● RECORDS SUPPLIED:

○ ○ ○ ○

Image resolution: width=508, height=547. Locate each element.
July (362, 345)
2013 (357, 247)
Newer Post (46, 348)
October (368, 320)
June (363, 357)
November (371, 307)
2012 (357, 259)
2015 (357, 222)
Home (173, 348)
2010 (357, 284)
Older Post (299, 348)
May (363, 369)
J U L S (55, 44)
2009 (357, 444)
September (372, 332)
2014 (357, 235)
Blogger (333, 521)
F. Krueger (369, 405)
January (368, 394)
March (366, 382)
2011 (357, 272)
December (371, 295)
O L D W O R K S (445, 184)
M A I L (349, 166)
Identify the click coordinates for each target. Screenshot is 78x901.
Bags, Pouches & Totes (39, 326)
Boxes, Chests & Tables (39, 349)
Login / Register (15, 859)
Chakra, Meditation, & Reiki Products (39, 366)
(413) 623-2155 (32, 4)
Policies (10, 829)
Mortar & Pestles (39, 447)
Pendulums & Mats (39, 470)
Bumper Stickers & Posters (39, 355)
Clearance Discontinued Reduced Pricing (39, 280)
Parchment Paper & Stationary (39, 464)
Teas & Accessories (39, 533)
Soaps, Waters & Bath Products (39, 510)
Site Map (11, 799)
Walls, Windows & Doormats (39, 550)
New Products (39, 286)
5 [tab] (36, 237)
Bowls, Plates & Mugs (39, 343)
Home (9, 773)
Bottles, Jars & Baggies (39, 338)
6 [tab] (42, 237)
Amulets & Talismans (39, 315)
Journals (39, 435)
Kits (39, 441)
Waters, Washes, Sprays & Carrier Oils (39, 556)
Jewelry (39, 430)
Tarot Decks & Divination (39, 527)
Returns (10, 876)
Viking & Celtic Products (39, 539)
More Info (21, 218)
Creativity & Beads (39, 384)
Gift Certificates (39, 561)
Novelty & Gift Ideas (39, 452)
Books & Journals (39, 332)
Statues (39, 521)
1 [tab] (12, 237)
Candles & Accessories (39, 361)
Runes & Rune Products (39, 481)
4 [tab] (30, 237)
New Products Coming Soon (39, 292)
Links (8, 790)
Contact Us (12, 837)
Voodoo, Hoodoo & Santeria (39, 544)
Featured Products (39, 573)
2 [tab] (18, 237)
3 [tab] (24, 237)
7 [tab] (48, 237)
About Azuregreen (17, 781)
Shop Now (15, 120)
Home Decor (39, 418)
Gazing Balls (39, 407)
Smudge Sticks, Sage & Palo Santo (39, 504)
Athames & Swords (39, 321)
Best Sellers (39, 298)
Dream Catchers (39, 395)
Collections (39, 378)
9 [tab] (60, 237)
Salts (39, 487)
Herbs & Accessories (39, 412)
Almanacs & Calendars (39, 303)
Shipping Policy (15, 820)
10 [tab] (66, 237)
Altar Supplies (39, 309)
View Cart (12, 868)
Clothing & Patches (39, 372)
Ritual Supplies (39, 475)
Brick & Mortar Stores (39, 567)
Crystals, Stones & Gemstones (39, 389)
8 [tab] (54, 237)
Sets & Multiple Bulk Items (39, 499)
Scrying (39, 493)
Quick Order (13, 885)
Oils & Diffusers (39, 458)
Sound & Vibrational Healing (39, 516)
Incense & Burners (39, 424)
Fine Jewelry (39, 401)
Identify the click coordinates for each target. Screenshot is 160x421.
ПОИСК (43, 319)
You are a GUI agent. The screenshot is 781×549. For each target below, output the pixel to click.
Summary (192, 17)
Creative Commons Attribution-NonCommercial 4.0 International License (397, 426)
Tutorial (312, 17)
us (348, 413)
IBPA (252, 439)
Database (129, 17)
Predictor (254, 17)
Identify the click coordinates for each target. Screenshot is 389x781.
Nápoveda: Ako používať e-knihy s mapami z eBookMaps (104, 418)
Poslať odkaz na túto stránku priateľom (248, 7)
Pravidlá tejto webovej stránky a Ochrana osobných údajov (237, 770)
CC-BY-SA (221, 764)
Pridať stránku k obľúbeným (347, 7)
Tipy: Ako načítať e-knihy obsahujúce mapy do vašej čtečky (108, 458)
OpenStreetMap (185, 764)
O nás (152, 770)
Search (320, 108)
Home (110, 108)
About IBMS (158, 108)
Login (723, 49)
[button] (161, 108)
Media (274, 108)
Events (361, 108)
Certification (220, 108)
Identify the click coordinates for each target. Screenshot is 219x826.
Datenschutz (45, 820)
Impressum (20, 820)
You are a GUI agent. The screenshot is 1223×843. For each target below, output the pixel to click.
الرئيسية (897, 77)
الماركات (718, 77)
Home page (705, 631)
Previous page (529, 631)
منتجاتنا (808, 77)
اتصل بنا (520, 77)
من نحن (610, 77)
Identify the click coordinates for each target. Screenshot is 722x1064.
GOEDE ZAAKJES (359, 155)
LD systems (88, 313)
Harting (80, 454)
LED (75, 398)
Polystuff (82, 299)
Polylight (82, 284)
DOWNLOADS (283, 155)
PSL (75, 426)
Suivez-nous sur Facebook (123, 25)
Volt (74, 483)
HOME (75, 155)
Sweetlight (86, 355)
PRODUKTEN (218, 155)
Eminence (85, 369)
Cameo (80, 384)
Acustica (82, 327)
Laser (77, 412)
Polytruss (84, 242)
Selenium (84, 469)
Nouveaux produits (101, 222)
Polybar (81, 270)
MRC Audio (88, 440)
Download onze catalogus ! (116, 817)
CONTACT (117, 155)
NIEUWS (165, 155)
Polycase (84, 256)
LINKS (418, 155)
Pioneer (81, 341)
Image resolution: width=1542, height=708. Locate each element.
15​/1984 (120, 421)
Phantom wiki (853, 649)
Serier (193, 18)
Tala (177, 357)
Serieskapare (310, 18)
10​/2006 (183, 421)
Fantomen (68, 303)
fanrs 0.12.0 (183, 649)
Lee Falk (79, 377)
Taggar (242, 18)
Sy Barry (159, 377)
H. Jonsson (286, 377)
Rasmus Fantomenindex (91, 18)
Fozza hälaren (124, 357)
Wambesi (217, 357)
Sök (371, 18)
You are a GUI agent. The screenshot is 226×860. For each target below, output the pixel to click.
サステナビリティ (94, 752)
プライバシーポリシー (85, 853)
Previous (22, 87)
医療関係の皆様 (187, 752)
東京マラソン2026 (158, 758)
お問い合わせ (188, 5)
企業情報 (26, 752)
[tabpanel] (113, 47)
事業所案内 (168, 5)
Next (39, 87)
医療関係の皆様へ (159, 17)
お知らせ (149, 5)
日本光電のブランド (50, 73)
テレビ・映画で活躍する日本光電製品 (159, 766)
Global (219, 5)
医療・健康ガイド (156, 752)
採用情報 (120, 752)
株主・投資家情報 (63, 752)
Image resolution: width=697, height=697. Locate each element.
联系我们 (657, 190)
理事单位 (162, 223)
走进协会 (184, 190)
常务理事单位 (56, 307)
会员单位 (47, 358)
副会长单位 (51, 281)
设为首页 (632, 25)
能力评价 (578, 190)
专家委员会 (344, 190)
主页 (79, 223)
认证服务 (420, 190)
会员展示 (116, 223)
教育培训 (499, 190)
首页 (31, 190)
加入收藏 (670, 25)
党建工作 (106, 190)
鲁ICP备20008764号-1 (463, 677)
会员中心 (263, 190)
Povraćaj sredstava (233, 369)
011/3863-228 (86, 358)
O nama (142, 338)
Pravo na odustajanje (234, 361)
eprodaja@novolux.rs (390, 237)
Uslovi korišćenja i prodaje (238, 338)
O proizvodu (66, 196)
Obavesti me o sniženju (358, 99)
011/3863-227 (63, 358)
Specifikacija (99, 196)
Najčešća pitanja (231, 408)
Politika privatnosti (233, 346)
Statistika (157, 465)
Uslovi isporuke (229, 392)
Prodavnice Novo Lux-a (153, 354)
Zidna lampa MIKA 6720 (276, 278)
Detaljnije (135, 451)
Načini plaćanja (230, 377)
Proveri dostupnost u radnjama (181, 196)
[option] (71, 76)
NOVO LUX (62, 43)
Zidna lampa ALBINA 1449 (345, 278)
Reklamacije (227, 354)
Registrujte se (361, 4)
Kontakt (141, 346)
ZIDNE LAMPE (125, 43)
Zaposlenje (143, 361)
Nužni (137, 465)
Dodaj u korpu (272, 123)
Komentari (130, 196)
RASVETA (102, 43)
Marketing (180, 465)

○ ○ ○ ○

● WHAT TO WORK ON: Render the rows from the line containing "Zaposlenje (143, 361)" through the end of the rows as a JSON list of strings, one string per line, leaving out any blank lines.

● FINAL RESULT:
[
  "Zaposlenje (143, 361)",
  "Nužni (137, 465)",
  "Dodaj u korpu (272, 123)",
  "Komentari (130, 196)",
  "RASVETA (102, 43)",
  "Marketing (180, 465)"
]